The Only One

by werelupewoods



Category: Original Work
Genre: Other, fuckin tumblr text poting sucks so i'm putting the rest of this here lmfao
Language: English
Status: Completed
Published: 2019-02-19
Updated: 2019-02-19
Packaged: 2019-10-31 13:31:19
Rating: Teen And Up Audiences
Warnings: No Archive Warnings Apply
Chapters: 1
Words: 2,241
Publisher: archiveofourown.org
Story URL: https://archiveofourown.org/works/17850395
Author URL: https://archiveofourown.org/users/werelupewoods/pseuds/werelupewoods
Summary: The staleness of bloodied breath. The stench of rotting flesh. The beating of a beast’s heart, clopping of anxious hooves, scratching of eager claws, chattering of rotted teeth…Once again, Neil’s found himself backed against a wall.Kinda-sorta vent piece; was gonna just put this on Tumblr but Tumblr's text post system is broken as all fuckin shit so I'm putting it here instead LMFAO (also only half-edited so uh pls forgiv i'm tired as hell y'all)





	The Only One

The staleness of bloodied breath. The stench of rotting flesh. The beating of a beast’s heart, clopping of anxious hooves, scratching of eager claws, chattering of rotted teeth…
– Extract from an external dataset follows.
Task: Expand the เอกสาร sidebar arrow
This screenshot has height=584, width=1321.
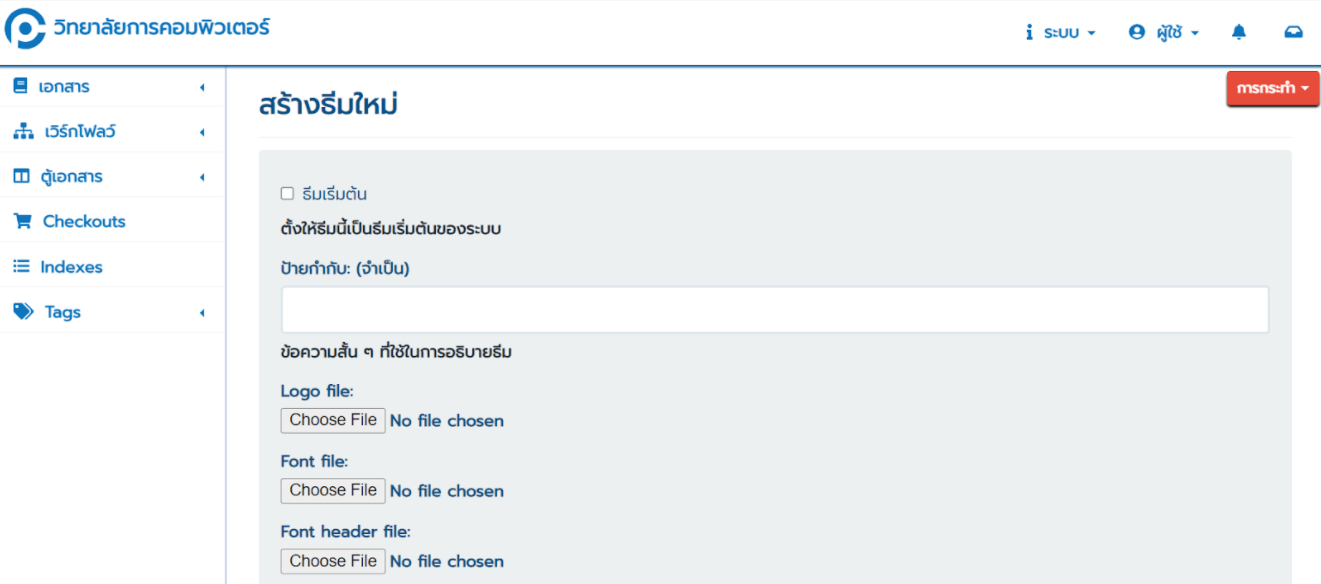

Once again, Neil’s found himself backed against a wall.

The small, sickly serow can feel the beast’s breath shifting his hair and clothes, the scent of blood and bodies making him retch, his nerves and the sickness they brew in his stomach making him feel utterly ill. All he can do is pull his knees up to his nose, hide his face in his hands, press himself against the wall, and pray that it kills him quickly. He doesn’t know when he started crying, but he can feel that unmistakable stinging filling his blindfolded eyes. He catches his gasps in his mutated claws, holding himself tight, shivering and counting the beast before him’s exhales…

But then, a voice:

“Y-you…

“You’re no hunter, are you…?”

It was said slowly, lowly, half-gurgled and half-growled, but Neil understood it well.

The serow swallows hard. He doesn’t know what to say.
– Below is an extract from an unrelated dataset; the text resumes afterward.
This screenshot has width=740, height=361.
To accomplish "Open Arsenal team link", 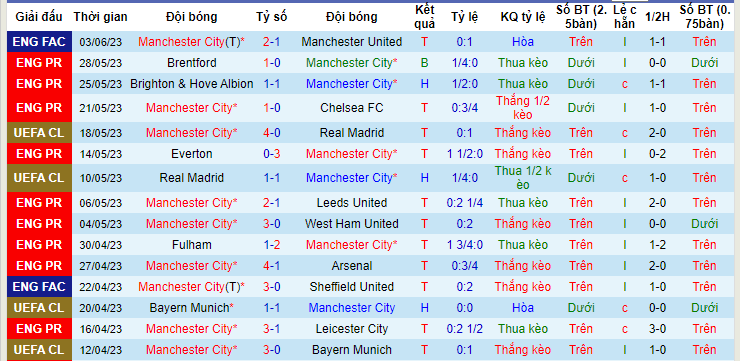I will click(352, 266).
_Was… was that the beast?_

The beast takes a limping step back, though it keeps its nose close to Neil’s body, scrutinising his every detail with its blue, half-blinded eyes. Its mind is far from clear, but… it’s been practicing. Recently, at least. Practicing retaining consciousness. Retaining sanity. Retaining hope.

Retaining what this boy seems to be quickly losing.

When the silence persists, Neil feels as though he needs to say something —  _anything_  — but all that he manages to choke through his fear-swollen throat is, “I’m… I’m sorry…”

Again, the beast steps back, the blood beneath its hooves sloshing noisily as it shifts its weight.

“Sorry… for what?”

The voice is clearer now. Neil feels his caplet and shawl shift with the monster’s breath once again — feels his tangled hair being swept over his shoulder by its noisy exhaling.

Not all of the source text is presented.